D’altronde, avrei difficoltà a pensare ad una tutela in ius concepta, come l’actio praescriptis verbis, nel momento
in cui – a seguire lo spunto pediano in Paul. D. 19.4.1.3 – la
fattispecie non si sia integrata in senso civilistico.
[273] Vedrei la stessa soluzione – la
tutela praescriptis verbis –
per l’ipotesi della contestualità delle due dationes, una delle quali determini il fatto evizionale: in questo
caso, l’elemento formativo – l’initium – è dato comunque dalla datio proveniente a domino,
contestuale – e quindi rilevante in chiave formativa – a quella
proveniente a non domino.
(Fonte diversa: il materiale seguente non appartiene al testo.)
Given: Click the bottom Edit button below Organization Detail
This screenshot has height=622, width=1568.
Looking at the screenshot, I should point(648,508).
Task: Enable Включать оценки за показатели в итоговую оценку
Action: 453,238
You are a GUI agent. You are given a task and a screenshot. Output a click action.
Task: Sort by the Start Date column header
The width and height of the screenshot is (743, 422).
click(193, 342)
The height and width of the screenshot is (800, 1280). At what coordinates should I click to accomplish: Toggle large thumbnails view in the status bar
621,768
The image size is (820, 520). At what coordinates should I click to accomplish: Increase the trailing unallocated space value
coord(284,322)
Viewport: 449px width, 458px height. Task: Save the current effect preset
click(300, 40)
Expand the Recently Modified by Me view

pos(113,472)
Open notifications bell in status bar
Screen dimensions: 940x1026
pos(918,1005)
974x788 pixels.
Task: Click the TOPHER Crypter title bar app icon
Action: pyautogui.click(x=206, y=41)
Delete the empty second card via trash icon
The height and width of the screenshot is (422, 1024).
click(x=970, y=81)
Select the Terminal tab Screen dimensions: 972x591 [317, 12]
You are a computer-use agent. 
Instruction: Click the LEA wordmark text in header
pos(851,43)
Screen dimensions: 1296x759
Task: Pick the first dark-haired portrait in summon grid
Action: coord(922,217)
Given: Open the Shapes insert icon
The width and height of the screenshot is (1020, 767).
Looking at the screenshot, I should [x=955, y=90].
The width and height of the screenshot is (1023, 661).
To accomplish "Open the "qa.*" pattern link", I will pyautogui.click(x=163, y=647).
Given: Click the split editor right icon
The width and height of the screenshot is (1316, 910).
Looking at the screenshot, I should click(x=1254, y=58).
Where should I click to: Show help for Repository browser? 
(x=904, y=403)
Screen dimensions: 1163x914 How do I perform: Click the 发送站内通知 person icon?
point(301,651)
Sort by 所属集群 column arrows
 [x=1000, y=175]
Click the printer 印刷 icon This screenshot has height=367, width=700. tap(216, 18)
Val la pena
di evidenziare come la ‘contestualità’ dello scambio debba
intendersi in senso non già puramente cronologico, ma giuridico, ovvero,
nella prospettiva di uno ‘scambio a contanti’ (basti pensare al
modello dell’originaria mancipatio
causale arcaica); la ‘contestualita’ va allora esclusa quando sia
possibile giuridicamente isolare una datio
(ob rem appunto) strumentale a
vincolare la controparte ad una seconda datio
corrispettiva.
[274] L’esecuzione della prima datio nella consapevolezza del difetto
di legittimazione a disporre varrebbe, con ogni probabilità, ad
escludere la sussistenza della causa
solvendi in occasione della seconda, che presuppone la buona fede
bilaterale nell’addivenire all’accordo solutorio: sul punto,
sarebbe allora vitale la distinzione tra atto di disposizione a non domino dell’ignorans ed atto di disposizione del sciens prospettata da Giuliano e
ricordata da Paul. D. 19.5.5.2.
[275] In ragione della configurazione della
pretesa, irriducibile tanto a rimedio restitutorio quanto a tutela ex poenali causa: sul punto cfr. M. Kaser - K. Hackl, Das römische Zivilprozessrecht,
cit., 317. Non può non osservarsi, d’altro canto, come se da un
lato l’attore perda il vantaggio dell’intentio di buona fede – che implica una valutazione ad ampio
spettro dell’atto e del rapporto –, dall’altro la deduzione
del factum imponga pur sempre al
convenuto che non si limiti alla sua negazione di proporre le proprie difese
mediante la richiesta di exceptiones.